__Written instruction 1__.
Write out the passage on the Codelet Model from "The Codelet Model is" to "(TP) and Codelets.".
__Written instruction 2__.
List every aspect in which, according to the passage on the Codelet Model, that model's program execution model differs from a sequential computer's.
__Written instruction 3__.
Continue the passage on the Codelet Model, picking up after its final sentence.
***** Document section *****
Theoretical Background

The Codelet Model is a hybrid von Neumann/Dataflow Program Execution Model (PXM) that differs from a sequential computer’s PXM in the following aspects:

  • Instead of a single program counter, there can be multiple program counters, allowing for concurrent execution of instructions from multiple parts of the program

  • Programs are divided into small sequences of instructions in a two-level hierarchy: Threaded Procedures (TP) and Codelets.

  • The order of execution among codelets is determined by data and control dependencies explicitly identified in the program, as opposed to the program order

  • Frames holding local context for functions are allocated from a heap rather than a linear stack

These features provide the operational semantics, with enough detail, so a programmer can accurately predict a given program’s behaviour at a given point in the program’s execution. It provides a basic set of primitive operations, which give specific details of instructions, registers as well as their interactions to support concurrent execution of Codelets.

Codelets

Based on Semi-Dynamic Dataflow principles, a Codelet is the combination of instructions, data dependencies and the definition of operational conditions. This definition allows for the reduction and the amortization of the synchronization overhead while also improving data locality. Codelets can be executed when all data dependencies have been met and there are enough computational resources available. The Codelet Model maintains the ordering constraints among instructions within one codelet, but loosens the constraints between different codelets. A Codelet is a sequential, non-preemptive, atomically-scheduled set of instructions. Representing a program as multiple sections of code allows the execution of instructions as soon as the data and resources are available.
***** Supplied records *****
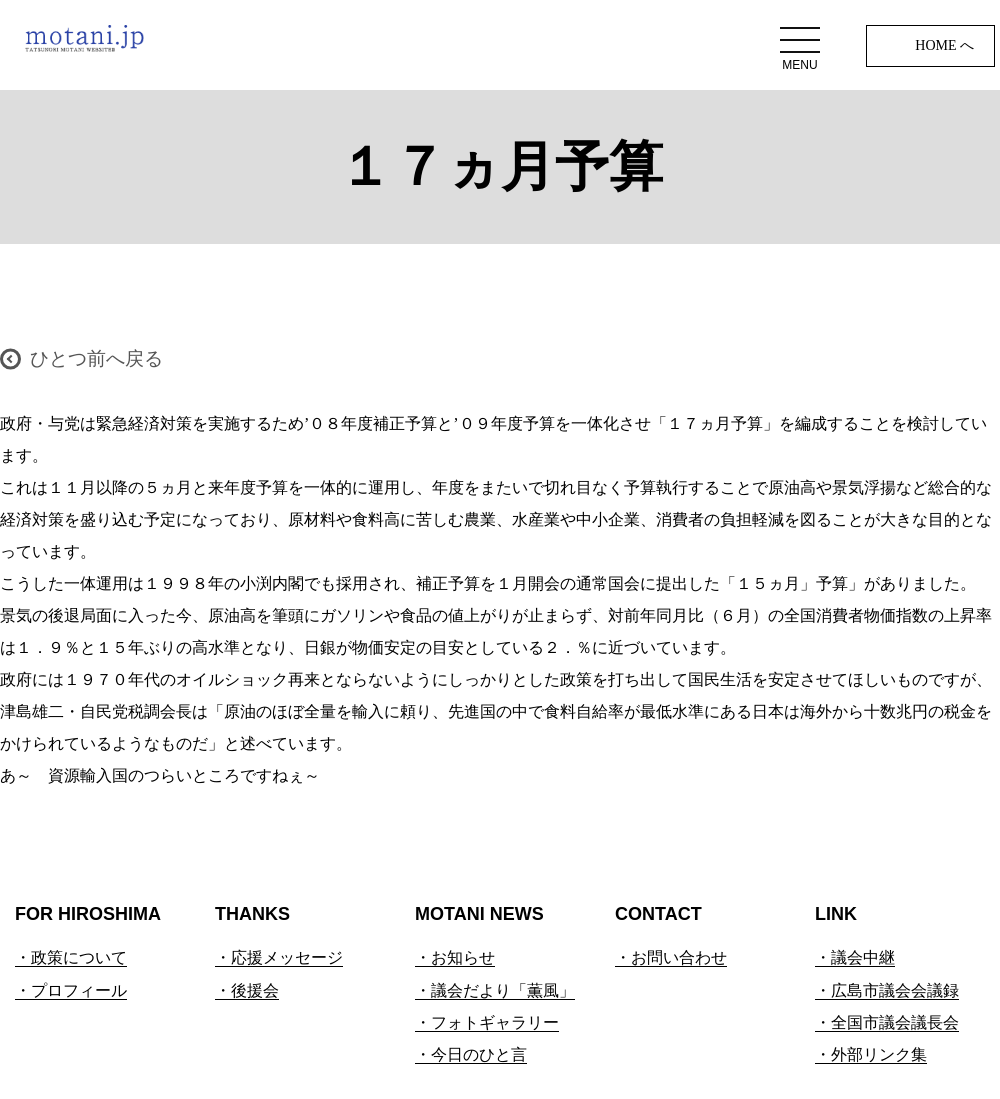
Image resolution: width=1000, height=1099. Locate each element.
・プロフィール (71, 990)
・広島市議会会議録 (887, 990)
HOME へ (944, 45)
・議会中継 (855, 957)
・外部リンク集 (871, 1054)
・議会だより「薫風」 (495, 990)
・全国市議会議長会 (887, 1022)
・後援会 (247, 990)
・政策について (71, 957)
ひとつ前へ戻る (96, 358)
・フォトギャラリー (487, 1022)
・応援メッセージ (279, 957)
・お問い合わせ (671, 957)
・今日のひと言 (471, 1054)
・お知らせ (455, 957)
*****
__Reply 1__.
The Codelet Model is a hybrid von Neumann/Dataflow Program Execution Model (PXM) that differs from a sequential computer’s PXM in the following aspects:

  • Instead of a single program counter, there can be multiple program counters, allowing for concurrent execution of instructions from multiple parts of the program

  • Programs are divided into small sequences of instructions in a two-level hierarchy: Threaded Procedures (TP) and Codelets.

__Reply 2__.
1. There can be multiple program counters instead of a single one, so instructions from multiple parts of the program can execute concurrently.
2. Programs are divided into small sequences of instructions in a two-level hierarchy: Threaded Procedures (TP) and Codelets.
3. The order of execution among codelets is determined by data and control dependencies explicitly identified in the program, not by program order.
4. Frames holding local context for functions are allocated from a heap rather than a linear stack.

__Reply 3__.
  • Sequentially Executed: Modern processors perform sequential execution very efficiently, even when there are many dependencies among the instructions and can take advantage of the data locality which is usually present due to these dependencies. Leveraging instruction level parallelism (ILP) and the control mechanisms present in this kind of hardware provides desirable levels of performance without the need for additional, specialized hardware

  • Non-Preemptive: Once a Codelet begins execution, it remains active in the CPU until it is finished executing

  • Atomic Scheduling: A codelet cannot be interrupted, therefore it should not begin execution until it is guaranteed to finish without interference from other processes

Threaded Procedure (TP)

A TP consists of one or more Codelets. In the Codelet Model, a Codelet is always a part of an enclosing TP. All codelets in a procedure share the local variables and input parameters of that TP, much like context in modern programming languages. Objects may have a lifetime beyond a single procedure, may have a size which can’t be determined at the time the frame is allocated, or may be shared among multiple procedures. Some objects may even need to exist outside of a particular frame’s context. The tight coupling between codelets within these categories requires a fine-grain level of synchronization and data sharing mechanisms. The structure of an example threaded procedure is shown below.

Threaded Procedure

TPs and Codelets differ in their contexts, their lifetimes and their manner of invocation. The context of an instance of a TP is similar to the context of a function call in a conventional language such as C. Codelets have much smaller context, consisting only of registers and specialized state variables (SyncSlots). On the other hand, a TP instance remains “live” even if none of its Codelets are active or enabled; a TP must also explicitly terminate itself. TPs are invoked explicitly by the application program.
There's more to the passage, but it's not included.